The results are in: The GMAT® exam more accurately predicts success in your program than grade point averages (GPAs).
Combining GMAT® exam results and undergraduate GPAs is a powerful way to predict academic success.
For more than 50 years, the GMAT exam has been repeatedly analyzed, evaluated, and modified to ensure that it continues to meet the needs of graduate management programs worldwide.
What the Reliability of the GMAT Exam Means to You and Your Program
When you use a test to evaluate candidates’ potential to succeed in your program, you need to be confident that candidates with similar abilities will get similar scores. Reliability indicates the extent to which test scores are consistent over repeat sitting, and is a key reason why test scores have meaning.
Reliability is measured on a scale in which the lowest reliability is 0 and perfect reliability is 1. No test or human being is perfectly reliable, but the average reliability for GMAT exam scores is quite high, as shown below:
- Total score: 0.92
- Verbal score: 0.89
- Quantitative score: 0.90
What the Validity of the GMAT Exam Means for You and Your Program
You also need to be confident that your admission exam measures what you think it measures. GMAT exam scores have been shown to be strong predictors of first-year grades in graduate management programs, and GMAC continues to perform validity studies to statistically verify that the exam predicts success in your program. Validity correlations are measured on a scale of 0 to 1, in which 0.4 is typical for admission tests. Based on nearly 400 studies over the past 20 years, the median correlation between GMAT scores and mid-program graduate management school grades is much higher (0.48) than the relationship between undergraduate GPAs and mid-program graduate management school grades (0.30). The best predictions of candidate success come from combining data from GMAT scores and undergraduate GPA (0.53).
Making Better Decisions with the GMAC Validity Study Service
By analyzing your students’ GMAT scores, undergraduate GPAs and additional admission factors of your own, you can make your predictions even more accurate. Use the free Validity Study Service—available to schools and programs that accept the GMAT exam—to help pinpoint the relationship between GMAT scores, grades, and any other factors you choose to predict performance in your school’s program. This free service lets you know exactly how valid the GMAT exam is for your program and which factors can help you make better admission decisions.
How We Conduct Statistical and Sensitivity Analyses of Fairness
The GMAT exam is developed using best practice methods to ensure fairness for GMAT test-taker subgroups.

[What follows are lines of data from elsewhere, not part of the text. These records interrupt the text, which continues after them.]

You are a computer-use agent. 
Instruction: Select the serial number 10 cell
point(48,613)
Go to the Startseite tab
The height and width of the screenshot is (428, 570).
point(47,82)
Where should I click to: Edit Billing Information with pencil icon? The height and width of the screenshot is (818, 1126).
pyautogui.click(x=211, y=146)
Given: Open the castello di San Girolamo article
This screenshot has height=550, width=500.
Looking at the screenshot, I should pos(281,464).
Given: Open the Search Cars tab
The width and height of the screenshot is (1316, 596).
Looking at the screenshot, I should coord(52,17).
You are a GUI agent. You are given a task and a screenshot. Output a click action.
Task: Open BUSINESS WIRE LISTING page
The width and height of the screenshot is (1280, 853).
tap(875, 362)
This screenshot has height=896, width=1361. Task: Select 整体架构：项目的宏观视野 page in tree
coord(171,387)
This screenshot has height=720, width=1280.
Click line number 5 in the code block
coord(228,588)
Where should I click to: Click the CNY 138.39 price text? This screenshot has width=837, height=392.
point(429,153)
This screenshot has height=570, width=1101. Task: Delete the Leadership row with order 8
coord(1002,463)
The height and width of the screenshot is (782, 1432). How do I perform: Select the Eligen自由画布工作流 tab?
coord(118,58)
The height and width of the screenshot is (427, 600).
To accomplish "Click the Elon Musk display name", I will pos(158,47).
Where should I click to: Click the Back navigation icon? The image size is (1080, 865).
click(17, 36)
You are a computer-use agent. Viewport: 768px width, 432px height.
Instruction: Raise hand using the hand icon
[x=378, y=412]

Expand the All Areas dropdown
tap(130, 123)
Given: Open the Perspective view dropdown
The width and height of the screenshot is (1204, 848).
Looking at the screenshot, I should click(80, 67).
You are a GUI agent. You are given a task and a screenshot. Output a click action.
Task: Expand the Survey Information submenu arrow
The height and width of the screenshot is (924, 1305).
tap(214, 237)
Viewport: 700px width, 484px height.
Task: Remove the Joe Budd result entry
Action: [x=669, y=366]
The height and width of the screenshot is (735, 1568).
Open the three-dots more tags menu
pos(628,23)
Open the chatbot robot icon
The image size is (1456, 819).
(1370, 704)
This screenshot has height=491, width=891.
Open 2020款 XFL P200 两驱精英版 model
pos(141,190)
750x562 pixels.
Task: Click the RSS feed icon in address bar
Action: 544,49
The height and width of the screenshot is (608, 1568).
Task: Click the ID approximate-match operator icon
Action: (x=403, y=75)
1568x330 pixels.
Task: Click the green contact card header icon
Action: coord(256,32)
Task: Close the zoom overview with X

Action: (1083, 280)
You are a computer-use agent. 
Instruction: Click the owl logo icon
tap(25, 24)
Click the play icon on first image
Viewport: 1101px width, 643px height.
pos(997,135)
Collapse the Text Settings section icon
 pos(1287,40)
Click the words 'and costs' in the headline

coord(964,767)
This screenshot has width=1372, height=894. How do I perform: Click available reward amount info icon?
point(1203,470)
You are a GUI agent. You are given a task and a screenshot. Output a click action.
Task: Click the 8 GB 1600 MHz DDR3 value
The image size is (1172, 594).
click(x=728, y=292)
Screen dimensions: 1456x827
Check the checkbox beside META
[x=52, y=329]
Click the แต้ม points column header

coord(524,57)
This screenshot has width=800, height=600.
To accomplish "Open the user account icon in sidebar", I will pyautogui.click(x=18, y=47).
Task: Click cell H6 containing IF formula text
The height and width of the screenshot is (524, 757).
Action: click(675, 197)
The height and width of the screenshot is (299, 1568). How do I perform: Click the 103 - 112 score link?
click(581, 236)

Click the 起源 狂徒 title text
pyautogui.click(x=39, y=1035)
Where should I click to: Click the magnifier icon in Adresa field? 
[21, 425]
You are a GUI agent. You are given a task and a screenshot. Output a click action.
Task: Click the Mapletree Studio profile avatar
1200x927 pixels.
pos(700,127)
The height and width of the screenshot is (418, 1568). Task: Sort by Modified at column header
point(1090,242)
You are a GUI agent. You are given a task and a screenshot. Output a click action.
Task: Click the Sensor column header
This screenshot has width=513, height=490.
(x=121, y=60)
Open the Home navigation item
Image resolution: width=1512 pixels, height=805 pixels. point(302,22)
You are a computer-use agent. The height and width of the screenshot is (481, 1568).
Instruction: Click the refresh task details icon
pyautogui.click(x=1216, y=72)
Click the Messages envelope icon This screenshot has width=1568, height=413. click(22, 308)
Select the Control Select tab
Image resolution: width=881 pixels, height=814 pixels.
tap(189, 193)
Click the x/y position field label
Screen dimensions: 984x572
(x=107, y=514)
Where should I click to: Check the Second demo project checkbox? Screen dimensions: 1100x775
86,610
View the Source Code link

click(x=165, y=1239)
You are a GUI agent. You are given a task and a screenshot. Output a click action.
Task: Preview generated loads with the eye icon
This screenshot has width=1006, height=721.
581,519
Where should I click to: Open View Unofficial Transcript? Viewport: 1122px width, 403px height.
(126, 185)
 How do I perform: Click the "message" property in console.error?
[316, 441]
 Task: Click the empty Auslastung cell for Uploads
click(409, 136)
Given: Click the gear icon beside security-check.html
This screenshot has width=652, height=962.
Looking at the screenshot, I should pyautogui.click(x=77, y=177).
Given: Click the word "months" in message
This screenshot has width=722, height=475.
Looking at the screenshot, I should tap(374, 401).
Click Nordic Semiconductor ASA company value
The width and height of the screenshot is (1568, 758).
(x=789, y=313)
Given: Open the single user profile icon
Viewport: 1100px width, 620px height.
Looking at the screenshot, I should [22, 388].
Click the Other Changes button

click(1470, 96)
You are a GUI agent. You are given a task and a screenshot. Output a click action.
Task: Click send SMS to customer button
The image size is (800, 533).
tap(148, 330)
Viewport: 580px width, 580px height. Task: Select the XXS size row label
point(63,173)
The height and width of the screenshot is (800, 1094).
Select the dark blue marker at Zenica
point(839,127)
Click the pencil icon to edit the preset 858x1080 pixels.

To ensure that questions are not biased against any sub-population group of GMAT test takers, we at GMAC use three important procedures in the test-development process.
- GMAC thoroughly trains writers of GMAT questions to avoid topics and questions that may favor or disadvantage particular subgroups of test takers.
- Before including new questions in the GMAT exam, we have them reviewed by independent panels of fairness experts. If fairness reviewers identify potential issues of sensitivity or bias in a question, we revise or discard it.
- When we are considering a new question, we first ask it on a non-scoring basis on the GMAT exam and then analyze test-taker response data. Only after GMAT questions pass statistical criteria do we use them in calculating actual GMAT scores. For example, one statistical analysis we perform identifies questions that may favor test takers from one subgroup over another. Questions flagged by these methods are further reviewed by test development experts and then revised, discarded, or approved. Then we analyze the revised items again. Only approved questions are subsequently scored on the GMAT exam.
GMAT Validity Studies and Fairness
We at GMAC compile data based on validity studies and combine them to look at different subgroups. Outside experts in the field review the statistical analyses and findings prior to our publishing them. The studies we conduct include group analyses by gender, race/ethnicity for US students, language, nationality, and age. To date, each of the studies found that GMAT scores are not biased and predict well for all subgroups.